Ты хлебнешь поначалу волну,

но затем наберешь снова ходу.

Так сказал ты мне сам, мой пловец!

Вот струя твоего Иордана...

Написал эти строки отец

дорогого ему Иоанна.

Автор нашел приют в этой мысли, но будет ли ею восполнена пустота на месте выпавшего поколения, когда оставшиеся без своих сыновей и дочерей бабушки воспитывают внуков-сирот? Косноязычная реальность найдет и поэзию себе под стать. Подручного поэтического материала становится все меньше. Описывая строительство книжной полки для сына из остатков шведского паркета, Славутинский моделирует и выходящую далеко за пределы сюжета драму фатальной несмычки “города и деревни”.

Как в романе — представлен в книге воспоминаний и третий путь нашего поколения — отъезд из России. Близкий друг Славутинского, Сергей Кан, в начале семидесятых уехавший в Америку, больше четверти века спустя вызывает в памяти оставленную когда-то студенческую жизнь — чуть подробнее о бытовых мелочах, чуть скупее о содержании споров. Что говорить: тогдашние московские споры не дали социальных всходов в России, а для Запада и вовсе были какой-то малопонятной экзотикой. Профессор Дартмутского колледжа, читающий у себя в Нью-Хемпшире курс лекций о смерти и бессмертии в представлении индейцев, с подкупающе добрым простодушием предлагает безвременно умершему другу запатентованный американскими аборигенами метод сохранения жизни вечной — нужно помнить человека, не забывая его шуток и любуясь его детьми.

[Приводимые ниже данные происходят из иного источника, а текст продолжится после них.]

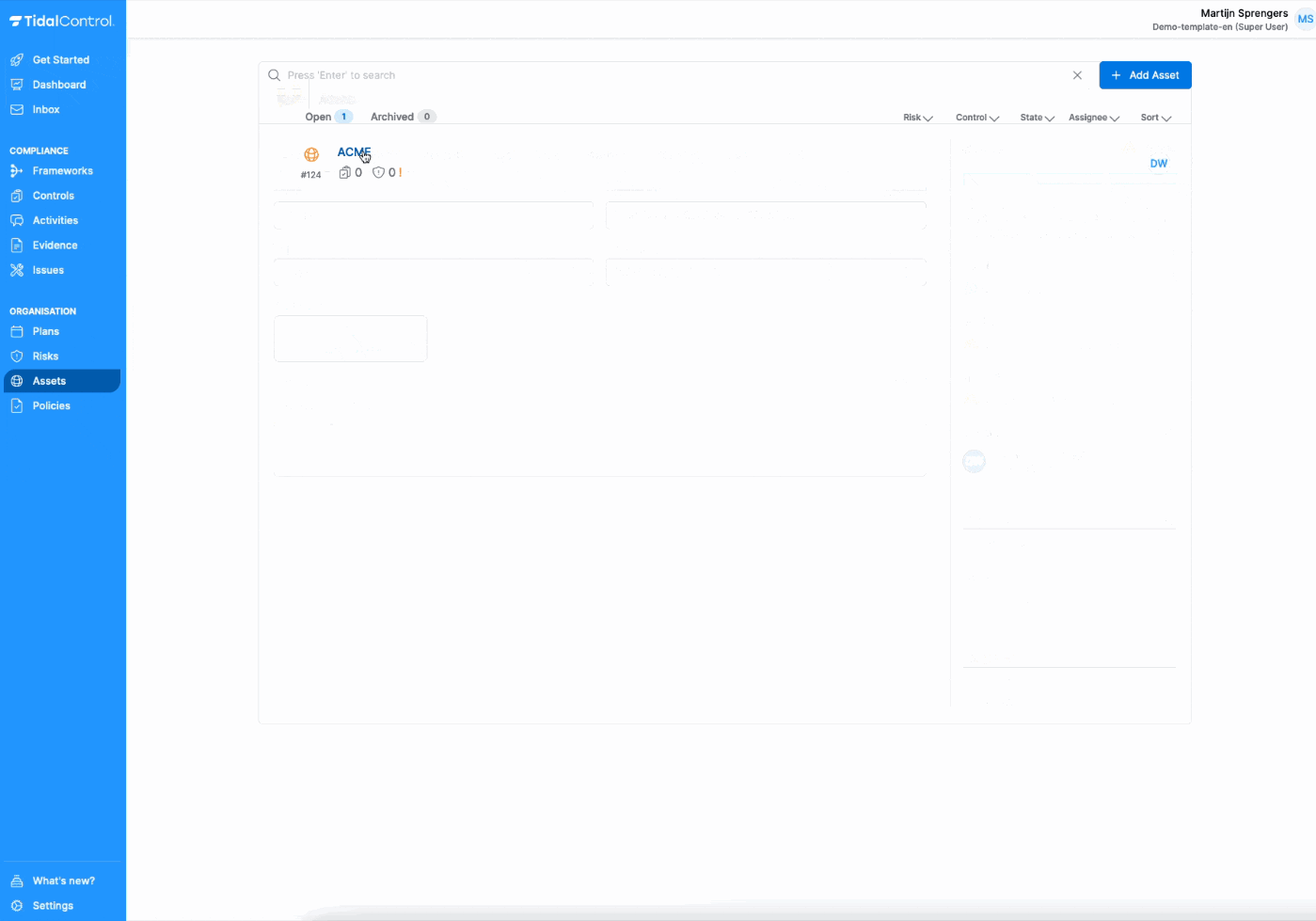Viewport: 1316px width, 921px height.
Task: Click the orange globe icon beside ACME
Action: point(310,155)
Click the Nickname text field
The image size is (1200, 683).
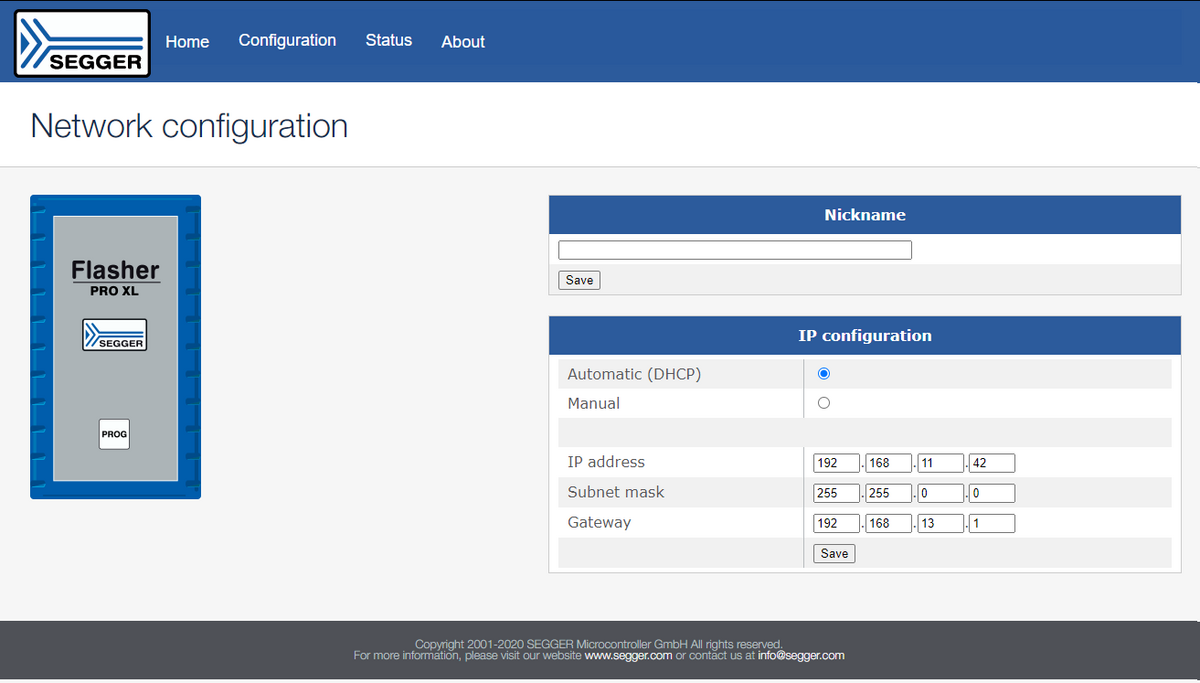(x=734, y=250)
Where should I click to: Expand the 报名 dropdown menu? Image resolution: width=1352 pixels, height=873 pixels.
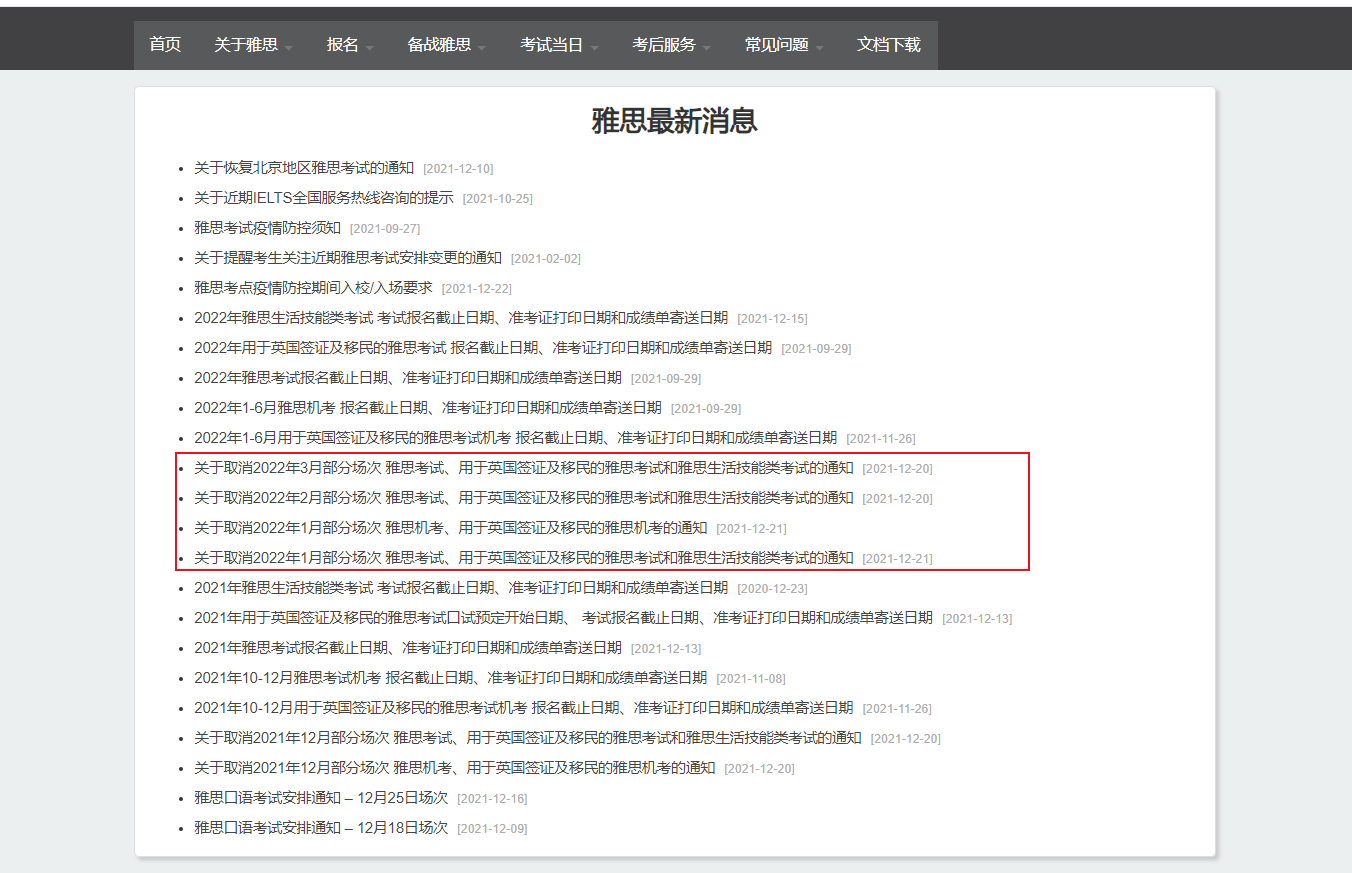(x=349, y=45)
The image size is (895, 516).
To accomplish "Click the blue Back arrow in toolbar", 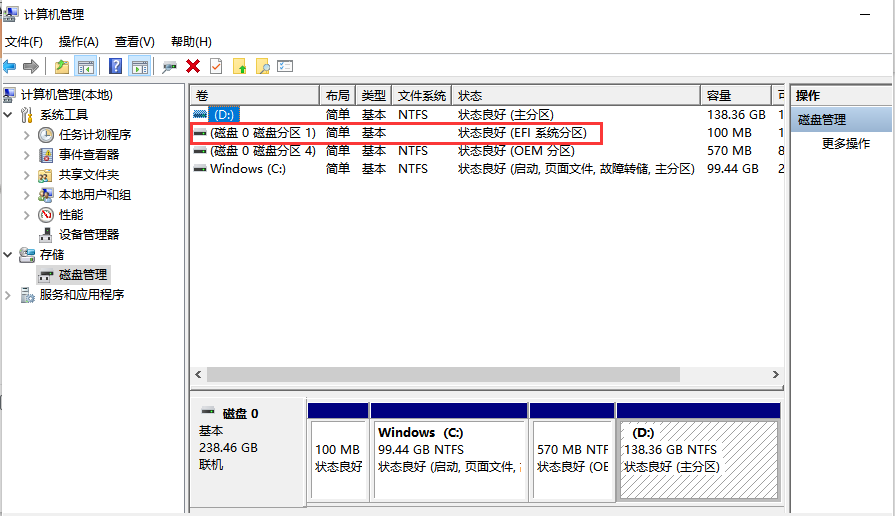I will pos(10,66).
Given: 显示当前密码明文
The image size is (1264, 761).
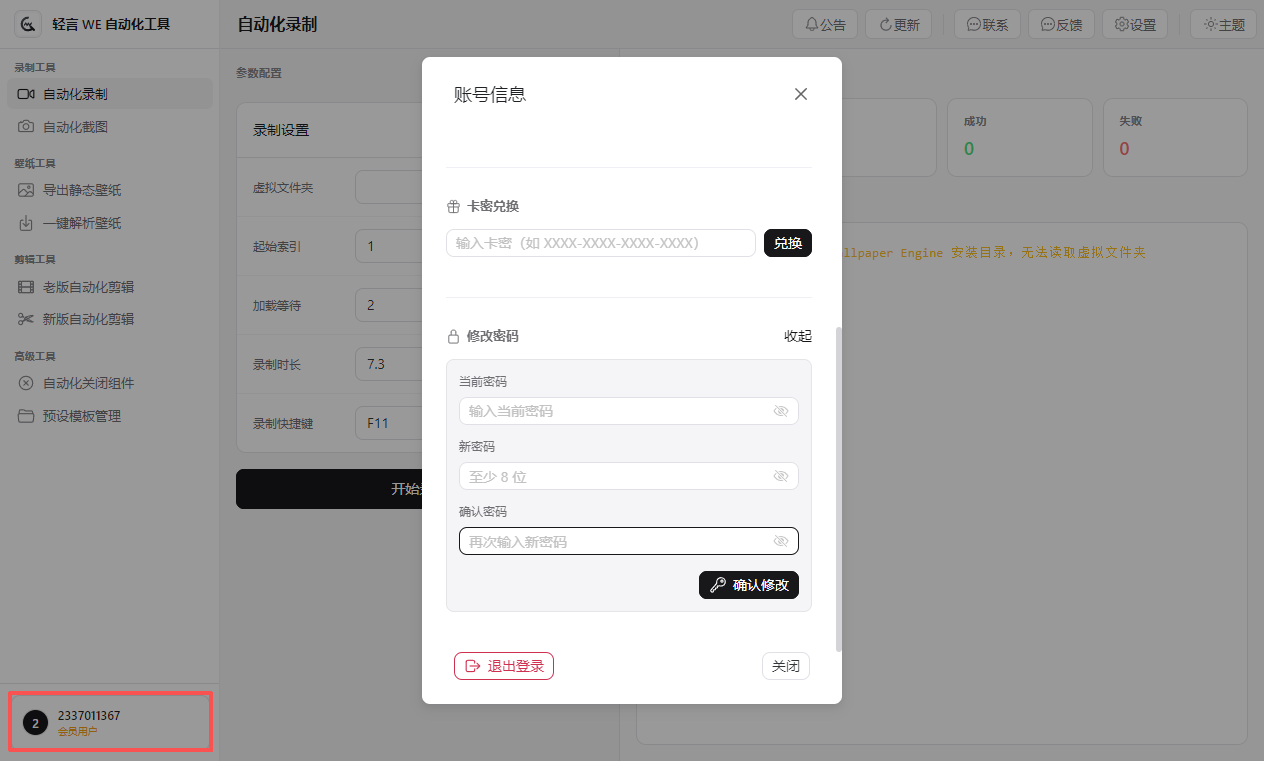Looking at the screenshot, I should [780, 411].
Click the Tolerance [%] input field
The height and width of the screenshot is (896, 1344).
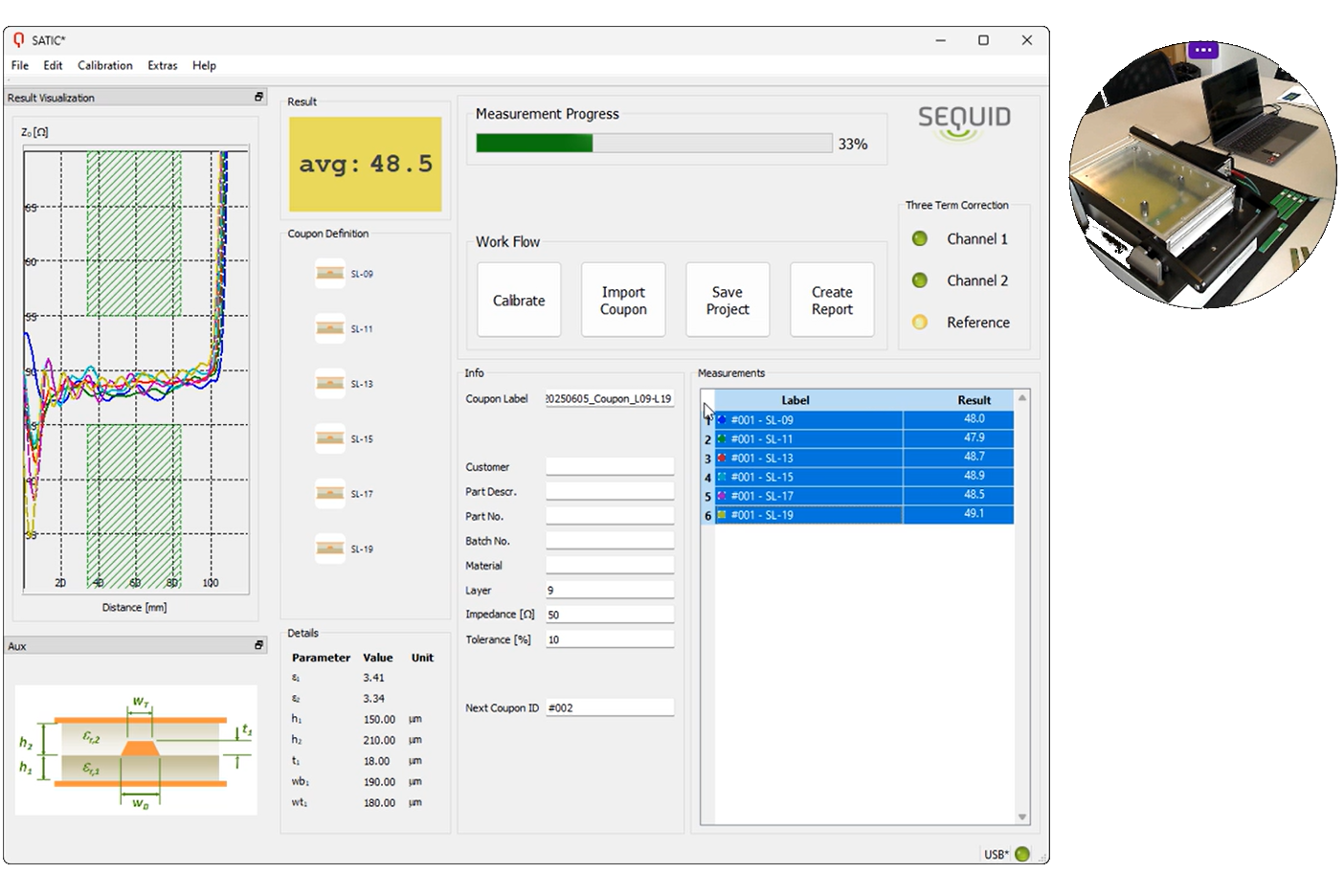(610, 639)
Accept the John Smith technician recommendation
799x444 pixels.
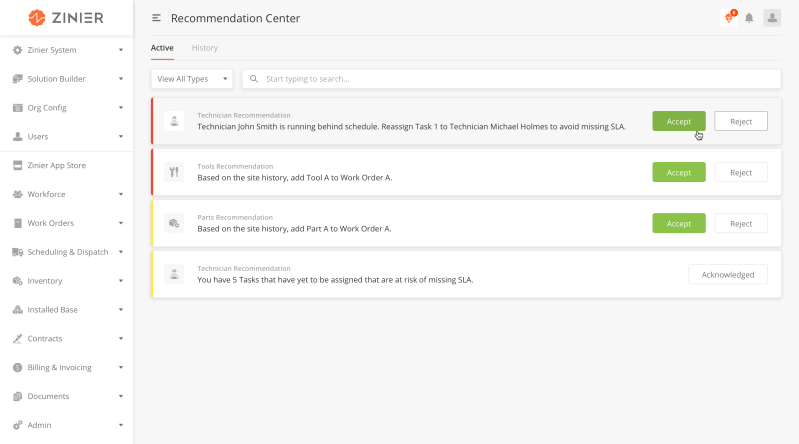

В 1989 году, когда надежда на фермерский успех еще не покинула воцерковленного москвича, он сочинил замечательное стихотворение о прадеде — Степане Тимофеевиче Славутинском, шестидесятнике-деревенщике, писавшем для некрасовского “Современника”. Там есть такие строки:

Себя соперником Толстого

не склонен числить или мнить,

он был у века золотого

в подкладке — шелковая нить.

Поэту очень хотелось, ухватившись за эту нить, установить свою связь с чужим прошлым. В прямом, житейском смысле желание исполнить не удалось. Это трагично, потому что героическое ведь усилие было предпринято. Обстоятельства биографии задували поэтическое и оправдывали почти экспериментальное отношение к себе самому как к представителю неудачного поколения, поколения, которое не может ответить ни на один серьезный вызов времени. Оно оставляет лишь горькое свидетельство не им вызванных перемен.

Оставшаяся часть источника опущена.